Task to carry out:
Scan the listing below. Report each line that includes "entry".

___ Given data ___

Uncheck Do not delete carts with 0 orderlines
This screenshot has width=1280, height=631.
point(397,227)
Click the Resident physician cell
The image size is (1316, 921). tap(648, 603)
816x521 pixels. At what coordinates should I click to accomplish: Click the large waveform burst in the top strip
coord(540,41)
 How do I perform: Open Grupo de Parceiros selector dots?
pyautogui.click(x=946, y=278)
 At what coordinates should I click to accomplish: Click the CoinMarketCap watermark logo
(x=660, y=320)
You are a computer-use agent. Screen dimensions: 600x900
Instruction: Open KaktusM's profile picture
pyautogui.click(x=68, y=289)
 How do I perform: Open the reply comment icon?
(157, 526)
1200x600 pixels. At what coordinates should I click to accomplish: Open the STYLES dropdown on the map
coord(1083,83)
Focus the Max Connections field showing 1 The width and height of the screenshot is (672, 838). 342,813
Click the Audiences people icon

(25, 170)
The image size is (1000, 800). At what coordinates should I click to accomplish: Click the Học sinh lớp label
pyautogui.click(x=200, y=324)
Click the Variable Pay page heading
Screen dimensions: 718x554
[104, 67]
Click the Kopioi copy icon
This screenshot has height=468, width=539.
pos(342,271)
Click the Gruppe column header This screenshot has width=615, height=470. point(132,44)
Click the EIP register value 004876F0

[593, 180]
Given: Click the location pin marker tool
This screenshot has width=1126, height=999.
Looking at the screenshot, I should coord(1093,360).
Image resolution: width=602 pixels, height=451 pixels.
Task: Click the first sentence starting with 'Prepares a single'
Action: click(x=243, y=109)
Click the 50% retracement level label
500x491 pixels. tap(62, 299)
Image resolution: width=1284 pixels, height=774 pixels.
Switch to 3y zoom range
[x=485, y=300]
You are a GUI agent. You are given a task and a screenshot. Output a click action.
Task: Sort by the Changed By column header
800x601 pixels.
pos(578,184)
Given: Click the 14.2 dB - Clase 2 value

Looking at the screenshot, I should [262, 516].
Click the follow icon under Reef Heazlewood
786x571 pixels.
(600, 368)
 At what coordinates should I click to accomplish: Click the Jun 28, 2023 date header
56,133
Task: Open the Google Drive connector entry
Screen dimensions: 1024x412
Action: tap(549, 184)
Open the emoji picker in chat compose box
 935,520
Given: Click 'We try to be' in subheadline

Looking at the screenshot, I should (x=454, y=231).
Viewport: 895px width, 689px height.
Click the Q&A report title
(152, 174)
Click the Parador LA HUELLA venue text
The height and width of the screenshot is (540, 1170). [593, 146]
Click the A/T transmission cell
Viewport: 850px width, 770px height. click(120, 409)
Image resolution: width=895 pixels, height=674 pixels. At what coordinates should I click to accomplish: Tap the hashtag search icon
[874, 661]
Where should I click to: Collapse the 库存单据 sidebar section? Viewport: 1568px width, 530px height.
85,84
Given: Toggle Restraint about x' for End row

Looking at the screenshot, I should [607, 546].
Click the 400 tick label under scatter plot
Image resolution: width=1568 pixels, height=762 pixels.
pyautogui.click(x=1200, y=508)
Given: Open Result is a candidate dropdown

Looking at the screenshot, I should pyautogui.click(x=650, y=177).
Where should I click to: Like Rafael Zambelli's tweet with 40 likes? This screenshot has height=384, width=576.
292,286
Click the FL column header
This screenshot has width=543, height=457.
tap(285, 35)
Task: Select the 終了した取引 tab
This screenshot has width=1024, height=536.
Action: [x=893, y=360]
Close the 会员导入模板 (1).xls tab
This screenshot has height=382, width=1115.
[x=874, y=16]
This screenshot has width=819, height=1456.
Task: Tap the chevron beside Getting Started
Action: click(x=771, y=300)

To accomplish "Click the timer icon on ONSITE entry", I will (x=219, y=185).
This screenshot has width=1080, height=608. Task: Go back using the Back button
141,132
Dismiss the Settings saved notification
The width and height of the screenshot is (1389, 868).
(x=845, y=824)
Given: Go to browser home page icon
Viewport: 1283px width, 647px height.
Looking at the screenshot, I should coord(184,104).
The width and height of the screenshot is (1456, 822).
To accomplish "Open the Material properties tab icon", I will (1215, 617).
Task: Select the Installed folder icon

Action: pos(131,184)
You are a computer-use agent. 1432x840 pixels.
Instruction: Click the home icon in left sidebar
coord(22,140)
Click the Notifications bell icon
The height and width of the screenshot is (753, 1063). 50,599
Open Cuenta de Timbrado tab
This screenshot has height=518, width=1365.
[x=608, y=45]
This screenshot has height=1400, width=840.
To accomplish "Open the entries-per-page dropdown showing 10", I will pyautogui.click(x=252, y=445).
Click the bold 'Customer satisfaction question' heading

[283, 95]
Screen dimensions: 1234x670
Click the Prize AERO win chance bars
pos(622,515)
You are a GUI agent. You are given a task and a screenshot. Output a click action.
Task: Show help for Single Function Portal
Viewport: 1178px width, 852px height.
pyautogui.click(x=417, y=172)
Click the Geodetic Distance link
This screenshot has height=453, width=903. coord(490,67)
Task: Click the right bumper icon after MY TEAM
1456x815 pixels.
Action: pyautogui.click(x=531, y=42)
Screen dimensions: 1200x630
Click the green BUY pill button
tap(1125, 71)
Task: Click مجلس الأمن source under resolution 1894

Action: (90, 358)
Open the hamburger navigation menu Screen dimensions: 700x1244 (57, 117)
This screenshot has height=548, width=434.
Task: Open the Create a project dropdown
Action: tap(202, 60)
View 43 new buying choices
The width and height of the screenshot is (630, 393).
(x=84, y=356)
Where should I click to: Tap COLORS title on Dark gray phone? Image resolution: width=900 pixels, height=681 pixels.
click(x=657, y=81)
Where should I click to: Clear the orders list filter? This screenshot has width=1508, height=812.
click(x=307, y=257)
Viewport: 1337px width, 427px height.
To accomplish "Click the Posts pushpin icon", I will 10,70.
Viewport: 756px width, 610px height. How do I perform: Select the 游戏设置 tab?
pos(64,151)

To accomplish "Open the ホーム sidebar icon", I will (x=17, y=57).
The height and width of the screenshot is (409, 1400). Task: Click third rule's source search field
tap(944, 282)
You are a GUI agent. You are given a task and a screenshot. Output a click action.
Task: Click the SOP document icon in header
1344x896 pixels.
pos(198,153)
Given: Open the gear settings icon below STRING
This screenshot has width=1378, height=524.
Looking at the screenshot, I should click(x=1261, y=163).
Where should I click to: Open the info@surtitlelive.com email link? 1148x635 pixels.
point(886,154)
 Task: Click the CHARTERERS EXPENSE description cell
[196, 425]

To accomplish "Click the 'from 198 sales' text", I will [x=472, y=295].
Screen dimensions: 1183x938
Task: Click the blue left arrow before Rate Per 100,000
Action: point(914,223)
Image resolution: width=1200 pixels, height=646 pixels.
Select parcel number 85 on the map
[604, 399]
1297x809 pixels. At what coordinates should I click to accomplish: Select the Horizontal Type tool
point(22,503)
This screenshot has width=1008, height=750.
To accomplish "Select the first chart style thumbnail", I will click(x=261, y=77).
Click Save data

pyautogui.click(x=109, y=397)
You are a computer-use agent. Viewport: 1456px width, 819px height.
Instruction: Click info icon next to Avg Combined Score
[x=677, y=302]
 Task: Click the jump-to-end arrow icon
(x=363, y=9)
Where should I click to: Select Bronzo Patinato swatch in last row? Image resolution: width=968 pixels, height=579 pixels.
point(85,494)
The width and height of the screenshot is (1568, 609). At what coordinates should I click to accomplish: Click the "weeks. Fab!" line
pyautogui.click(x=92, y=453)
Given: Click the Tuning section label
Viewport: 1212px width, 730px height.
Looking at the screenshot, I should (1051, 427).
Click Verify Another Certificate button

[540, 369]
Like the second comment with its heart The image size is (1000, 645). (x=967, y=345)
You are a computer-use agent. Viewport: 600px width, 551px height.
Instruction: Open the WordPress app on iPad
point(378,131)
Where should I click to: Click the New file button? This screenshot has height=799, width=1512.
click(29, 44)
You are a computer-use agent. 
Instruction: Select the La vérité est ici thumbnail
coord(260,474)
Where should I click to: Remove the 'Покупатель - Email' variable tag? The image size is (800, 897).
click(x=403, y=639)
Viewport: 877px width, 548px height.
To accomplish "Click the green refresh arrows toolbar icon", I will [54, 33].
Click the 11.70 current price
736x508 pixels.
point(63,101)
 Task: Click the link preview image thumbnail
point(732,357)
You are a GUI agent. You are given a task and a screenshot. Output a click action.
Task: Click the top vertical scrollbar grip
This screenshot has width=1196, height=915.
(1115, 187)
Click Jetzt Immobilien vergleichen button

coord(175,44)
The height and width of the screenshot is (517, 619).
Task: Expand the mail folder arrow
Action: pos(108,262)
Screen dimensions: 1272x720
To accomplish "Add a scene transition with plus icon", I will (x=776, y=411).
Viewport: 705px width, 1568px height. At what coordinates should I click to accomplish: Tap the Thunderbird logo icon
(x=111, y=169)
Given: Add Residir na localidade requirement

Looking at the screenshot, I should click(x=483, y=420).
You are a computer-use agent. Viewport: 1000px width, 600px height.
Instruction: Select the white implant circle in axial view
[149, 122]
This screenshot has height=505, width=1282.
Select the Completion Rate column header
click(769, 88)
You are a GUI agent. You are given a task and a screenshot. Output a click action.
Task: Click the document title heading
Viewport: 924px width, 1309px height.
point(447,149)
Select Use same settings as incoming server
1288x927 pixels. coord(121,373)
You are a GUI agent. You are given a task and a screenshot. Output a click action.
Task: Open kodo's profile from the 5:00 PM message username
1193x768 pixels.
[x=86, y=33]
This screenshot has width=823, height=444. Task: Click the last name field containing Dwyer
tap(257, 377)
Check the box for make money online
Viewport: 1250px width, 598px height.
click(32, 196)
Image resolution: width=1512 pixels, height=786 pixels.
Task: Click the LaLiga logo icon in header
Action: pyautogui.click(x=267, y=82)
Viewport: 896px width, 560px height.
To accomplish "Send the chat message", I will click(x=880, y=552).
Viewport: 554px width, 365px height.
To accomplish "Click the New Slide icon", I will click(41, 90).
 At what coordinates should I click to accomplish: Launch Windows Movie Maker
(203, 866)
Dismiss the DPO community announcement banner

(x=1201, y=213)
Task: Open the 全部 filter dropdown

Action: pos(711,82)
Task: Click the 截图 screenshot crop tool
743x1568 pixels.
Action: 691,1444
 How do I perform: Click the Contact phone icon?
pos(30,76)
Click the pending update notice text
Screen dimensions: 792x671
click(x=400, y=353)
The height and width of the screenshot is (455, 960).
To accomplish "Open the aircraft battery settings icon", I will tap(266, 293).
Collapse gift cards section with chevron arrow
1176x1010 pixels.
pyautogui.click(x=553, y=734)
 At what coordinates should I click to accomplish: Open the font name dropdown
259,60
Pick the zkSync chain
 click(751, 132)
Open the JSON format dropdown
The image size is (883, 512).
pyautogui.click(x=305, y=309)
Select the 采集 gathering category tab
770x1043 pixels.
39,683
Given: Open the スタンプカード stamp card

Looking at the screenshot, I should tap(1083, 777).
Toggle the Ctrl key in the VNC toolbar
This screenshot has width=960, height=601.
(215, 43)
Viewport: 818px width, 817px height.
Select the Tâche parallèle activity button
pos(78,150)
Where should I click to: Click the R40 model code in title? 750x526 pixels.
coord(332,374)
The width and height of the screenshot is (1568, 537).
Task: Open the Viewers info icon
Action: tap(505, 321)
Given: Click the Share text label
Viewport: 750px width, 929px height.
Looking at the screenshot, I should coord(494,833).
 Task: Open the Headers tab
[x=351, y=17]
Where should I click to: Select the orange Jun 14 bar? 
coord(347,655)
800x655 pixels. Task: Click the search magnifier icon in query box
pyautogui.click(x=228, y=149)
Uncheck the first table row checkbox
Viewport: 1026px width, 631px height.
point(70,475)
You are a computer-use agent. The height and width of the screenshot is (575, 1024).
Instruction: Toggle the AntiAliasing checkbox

___

Exercise solution:
Task: Open the Google Drive connector entry
To accomplish "Click the timer icon on ONSITE entry", I will (x=219, y=185).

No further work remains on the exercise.